Task data:
• • •

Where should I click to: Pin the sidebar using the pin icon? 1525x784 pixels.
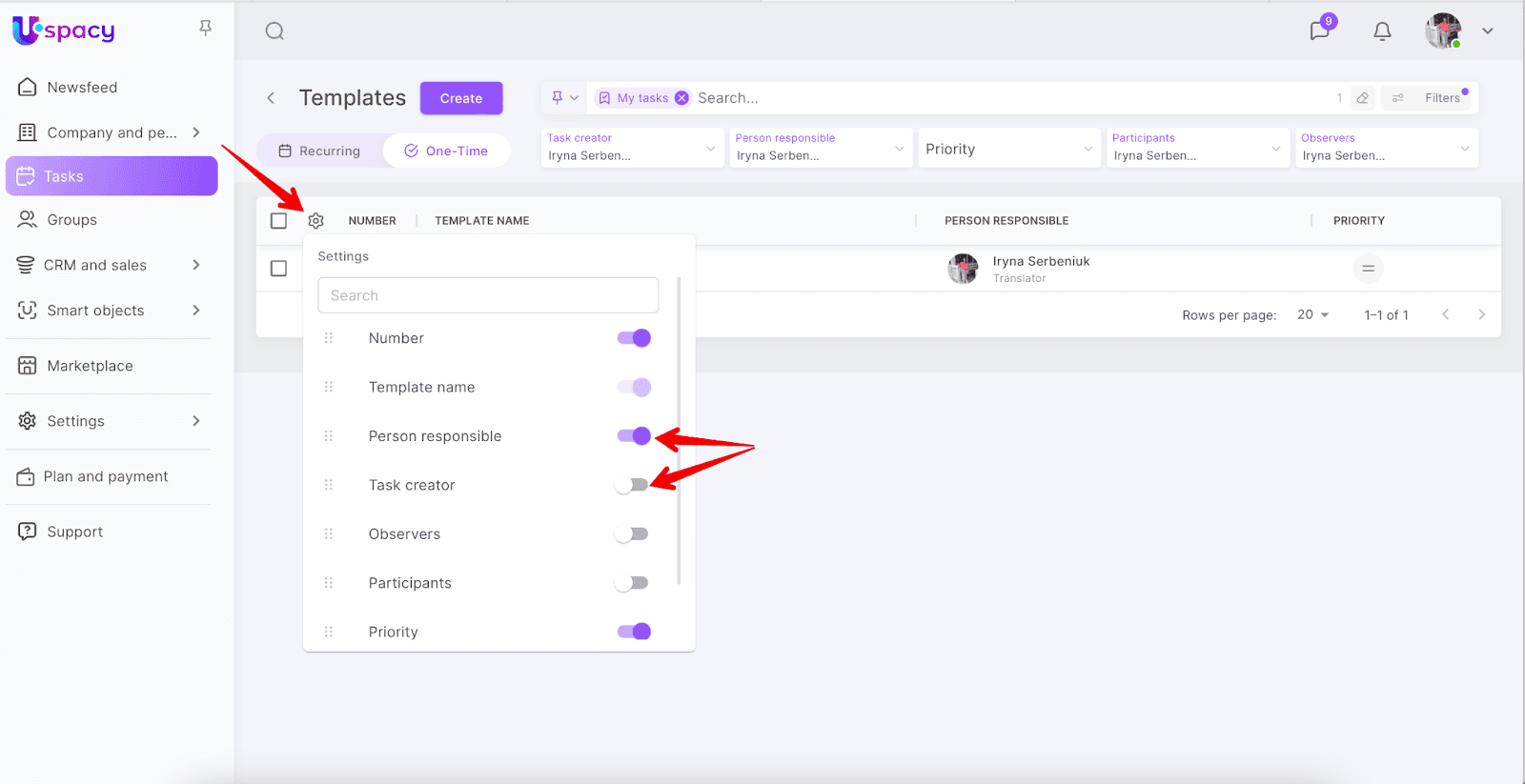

• • •

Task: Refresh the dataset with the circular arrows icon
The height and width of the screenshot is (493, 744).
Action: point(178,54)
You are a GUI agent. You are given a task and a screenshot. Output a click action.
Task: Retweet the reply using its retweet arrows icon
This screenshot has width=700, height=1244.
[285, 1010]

• • •

Work to complete: Each line above that has the word "arrows" should be copied.

Problem solution:
Task: Refresh the dataset with the circular arrows icon
Task: Retweet the reply using its retweet arrows icon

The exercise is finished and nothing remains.